Probabilistic Analysis and Randomized Algorithms
What is Probabilistic Analysis?
Those algorithms which we want to take the analysis of algorithm with help of probability this type of analysis is called Probabilistic Analysis. Probabilistic analysis goals to measure the probability that a given problem or algorithm fulfils a needed property. It is most commonly used in such algorithms model where random input is matter.
“In analysis of algorithms, probabilistic analysis of algorithms is an approach to estimate the computational complexity of an algorithm or a computational problem. It starts from an assumption about a probabilistic distribution of the set of all possible inputs. This assumption is then used to design an efficient algorithm or to derive the complexity of a known algorithm.”
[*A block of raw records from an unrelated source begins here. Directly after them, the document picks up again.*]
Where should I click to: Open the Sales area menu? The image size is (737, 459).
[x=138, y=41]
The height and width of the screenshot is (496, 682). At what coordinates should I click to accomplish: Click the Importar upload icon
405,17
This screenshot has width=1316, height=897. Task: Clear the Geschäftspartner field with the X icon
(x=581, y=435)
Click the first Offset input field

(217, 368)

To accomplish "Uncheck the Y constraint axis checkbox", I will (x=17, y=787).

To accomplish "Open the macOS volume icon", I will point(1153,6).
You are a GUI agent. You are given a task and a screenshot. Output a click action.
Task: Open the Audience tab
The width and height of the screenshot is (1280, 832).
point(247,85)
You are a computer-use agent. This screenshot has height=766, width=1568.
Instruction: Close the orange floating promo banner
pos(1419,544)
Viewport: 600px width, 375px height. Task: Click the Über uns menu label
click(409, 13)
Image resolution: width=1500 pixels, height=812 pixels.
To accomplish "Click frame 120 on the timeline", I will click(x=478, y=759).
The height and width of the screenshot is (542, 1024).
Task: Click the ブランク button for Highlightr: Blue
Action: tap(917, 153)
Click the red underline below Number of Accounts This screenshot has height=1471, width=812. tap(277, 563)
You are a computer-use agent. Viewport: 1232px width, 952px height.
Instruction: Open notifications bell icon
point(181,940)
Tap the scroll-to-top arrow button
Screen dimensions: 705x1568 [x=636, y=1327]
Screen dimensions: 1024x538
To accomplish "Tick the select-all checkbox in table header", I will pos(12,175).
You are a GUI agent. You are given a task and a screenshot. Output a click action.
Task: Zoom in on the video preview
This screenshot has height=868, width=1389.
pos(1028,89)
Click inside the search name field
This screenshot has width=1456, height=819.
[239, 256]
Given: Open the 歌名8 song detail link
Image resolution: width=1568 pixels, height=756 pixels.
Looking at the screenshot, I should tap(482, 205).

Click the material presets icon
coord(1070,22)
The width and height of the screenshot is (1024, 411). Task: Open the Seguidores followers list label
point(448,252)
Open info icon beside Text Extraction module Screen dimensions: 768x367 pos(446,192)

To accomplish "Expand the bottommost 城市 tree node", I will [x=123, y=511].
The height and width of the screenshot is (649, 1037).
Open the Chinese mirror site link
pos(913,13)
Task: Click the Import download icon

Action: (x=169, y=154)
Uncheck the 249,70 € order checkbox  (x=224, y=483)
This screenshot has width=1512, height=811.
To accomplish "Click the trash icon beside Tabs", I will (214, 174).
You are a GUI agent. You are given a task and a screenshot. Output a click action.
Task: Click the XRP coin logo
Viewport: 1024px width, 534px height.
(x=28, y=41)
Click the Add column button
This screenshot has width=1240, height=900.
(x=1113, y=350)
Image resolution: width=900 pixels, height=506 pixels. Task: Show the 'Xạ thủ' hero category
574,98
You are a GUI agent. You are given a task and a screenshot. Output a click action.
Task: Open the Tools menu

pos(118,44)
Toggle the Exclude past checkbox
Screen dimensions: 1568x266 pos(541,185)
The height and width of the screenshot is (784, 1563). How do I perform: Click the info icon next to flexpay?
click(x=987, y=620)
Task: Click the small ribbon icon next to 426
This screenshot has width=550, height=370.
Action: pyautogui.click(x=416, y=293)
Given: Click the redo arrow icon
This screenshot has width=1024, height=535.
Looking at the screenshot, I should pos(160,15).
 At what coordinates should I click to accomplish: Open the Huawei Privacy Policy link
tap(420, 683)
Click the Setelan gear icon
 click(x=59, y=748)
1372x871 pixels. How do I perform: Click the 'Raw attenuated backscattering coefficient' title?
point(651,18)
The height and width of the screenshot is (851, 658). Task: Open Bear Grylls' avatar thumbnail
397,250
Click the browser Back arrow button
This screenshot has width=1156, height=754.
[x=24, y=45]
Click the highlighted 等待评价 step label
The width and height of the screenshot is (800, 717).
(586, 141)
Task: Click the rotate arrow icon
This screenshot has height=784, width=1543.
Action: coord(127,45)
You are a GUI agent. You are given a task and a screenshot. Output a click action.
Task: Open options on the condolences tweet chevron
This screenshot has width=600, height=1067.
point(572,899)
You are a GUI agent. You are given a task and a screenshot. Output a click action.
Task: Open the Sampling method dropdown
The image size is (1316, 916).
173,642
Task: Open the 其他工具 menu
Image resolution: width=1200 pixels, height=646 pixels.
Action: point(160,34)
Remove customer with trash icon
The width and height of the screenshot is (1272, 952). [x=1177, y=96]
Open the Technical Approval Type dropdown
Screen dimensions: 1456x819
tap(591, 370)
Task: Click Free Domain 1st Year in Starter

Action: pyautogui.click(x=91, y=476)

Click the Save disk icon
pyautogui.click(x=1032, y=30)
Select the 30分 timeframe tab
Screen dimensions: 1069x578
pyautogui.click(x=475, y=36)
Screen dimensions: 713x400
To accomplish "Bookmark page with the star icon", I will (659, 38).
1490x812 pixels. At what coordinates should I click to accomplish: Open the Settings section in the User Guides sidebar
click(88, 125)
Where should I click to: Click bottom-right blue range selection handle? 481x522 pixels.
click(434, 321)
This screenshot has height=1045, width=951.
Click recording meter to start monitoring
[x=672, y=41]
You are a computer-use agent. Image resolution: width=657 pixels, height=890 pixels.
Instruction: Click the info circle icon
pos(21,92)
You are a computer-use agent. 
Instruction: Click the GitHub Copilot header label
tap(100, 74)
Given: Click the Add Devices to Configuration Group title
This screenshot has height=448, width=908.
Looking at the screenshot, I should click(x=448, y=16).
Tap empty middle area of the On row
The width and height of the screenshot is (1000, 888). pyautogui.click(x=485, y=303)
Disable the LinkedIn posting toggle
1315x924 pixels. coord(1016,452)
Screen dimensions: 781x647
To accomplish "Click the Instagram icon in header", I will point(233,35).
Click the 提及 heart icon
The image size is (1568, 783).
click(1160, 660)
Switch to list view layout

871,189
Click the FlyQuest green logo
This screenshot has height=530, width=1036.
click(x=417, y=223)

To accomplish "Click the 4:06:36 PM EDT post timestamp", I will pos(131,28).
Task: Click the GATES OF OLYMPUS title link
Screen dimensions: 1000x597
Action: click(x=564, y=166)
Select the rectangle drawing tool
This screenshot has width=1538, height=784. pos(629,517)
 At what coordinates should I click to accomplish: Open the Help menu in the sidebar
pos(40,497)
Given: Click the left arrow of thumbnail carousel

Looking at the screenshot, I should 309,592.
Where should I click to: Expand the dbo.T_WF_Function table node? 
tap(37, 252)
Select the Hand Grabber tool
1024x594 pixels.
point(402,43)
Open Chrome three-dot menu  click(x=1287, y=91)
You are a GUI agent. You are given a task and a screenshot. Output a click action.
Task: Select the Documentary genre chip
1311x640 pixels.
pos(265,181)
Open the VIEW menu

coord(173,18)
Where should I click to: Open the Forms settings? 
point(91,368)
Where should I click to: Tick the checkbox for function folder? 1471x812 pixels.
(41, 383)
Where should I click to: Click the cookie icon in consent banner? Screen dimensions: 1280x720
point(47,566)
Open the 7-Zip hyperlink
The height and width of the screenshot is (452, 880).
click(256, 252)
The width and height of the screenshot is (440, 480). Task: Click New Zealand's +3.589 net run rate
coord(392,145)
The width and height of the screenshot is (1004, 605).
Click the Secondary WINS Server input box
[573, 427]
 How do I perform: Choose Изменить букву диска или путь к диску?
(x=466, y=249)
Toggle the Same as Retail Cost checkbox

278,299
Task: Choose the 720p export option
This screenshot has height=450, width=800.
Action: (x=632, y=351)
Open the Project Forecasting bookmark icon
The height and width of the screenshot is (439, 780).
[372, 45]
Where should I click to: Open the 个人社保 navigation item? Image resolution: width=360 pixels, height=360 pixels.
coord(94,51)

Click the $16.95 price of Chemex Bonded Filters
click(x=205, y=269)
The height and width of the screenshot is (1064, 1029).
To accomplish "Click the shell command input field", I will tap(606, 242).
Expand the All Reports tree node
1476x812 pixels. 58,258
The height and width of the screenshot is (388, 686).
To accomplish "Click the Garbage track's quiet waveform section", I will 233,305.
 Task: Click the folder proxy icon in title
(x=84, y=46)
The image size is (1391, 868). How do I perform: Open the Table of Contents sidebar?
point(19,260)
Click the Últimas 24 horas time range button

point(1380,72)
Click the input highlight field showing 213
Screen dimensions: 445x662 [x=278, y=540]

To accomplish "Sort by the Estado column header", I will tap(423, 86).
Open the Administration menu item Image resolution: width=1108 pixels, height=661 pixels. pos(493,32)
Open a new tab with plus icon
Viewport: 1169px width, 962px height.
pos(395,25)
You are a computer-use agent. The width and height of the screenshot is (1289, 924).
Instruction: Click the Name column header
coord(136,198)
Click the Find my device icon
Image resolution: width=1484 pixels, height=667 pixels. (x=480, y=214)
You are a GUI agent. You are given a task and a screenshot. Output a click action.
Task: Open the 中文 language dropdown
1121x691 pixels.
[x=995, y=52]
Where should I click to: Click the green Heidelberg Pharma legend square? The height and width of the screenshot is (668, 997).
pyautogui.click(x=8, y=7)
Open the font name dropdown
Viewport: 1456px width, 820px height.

To achieve a probabilistic analysis, we must use knowledge of making assumptions about, the distribution or scattering of the inputs. When we analyze our algorithm, calculate an average-case running time, where we take the average for the circulation of our different possible inputs. Thus, we are, in effect, averaging the running time over all possible inputs. When reporting such a running time, we will refer state it as the average-case running time.
The Problems where we can Apply Probabilistic Analysis:
We must be very cautious in deciding on the distribution of inputs. For some problems, we may wisely assume something about the set of all possible inputs, and then we can use probabilistic analysis as a technique for constructing an ef?cient or fast algorithm and as a means for gaining understanding into a problem. For other problems, we cannot describe a sensible input distribution, and in these cases, we can’t deal with the probabilistic analysis.
An algorithm that uses random input to adopt what to do next everywhere in its logic is called Randomized Algorithm e.g., in Randomized Quick Sort, we use random input to pick the next pivot in the array.
“A randomized algorithm is an algorithm that hires a degree of randomness as part of its logic.”2
To use probabilistic analysis, we need to know something about the distribution of the inputs. In many instances, we know very little about the input distribution. Even if we do know something about the distribution, we may not be able to model this knowledge computationally. Yet we often can use probability and randomness as a tool for algorithm design and analysis, by making the behavior of part of the algorithm random.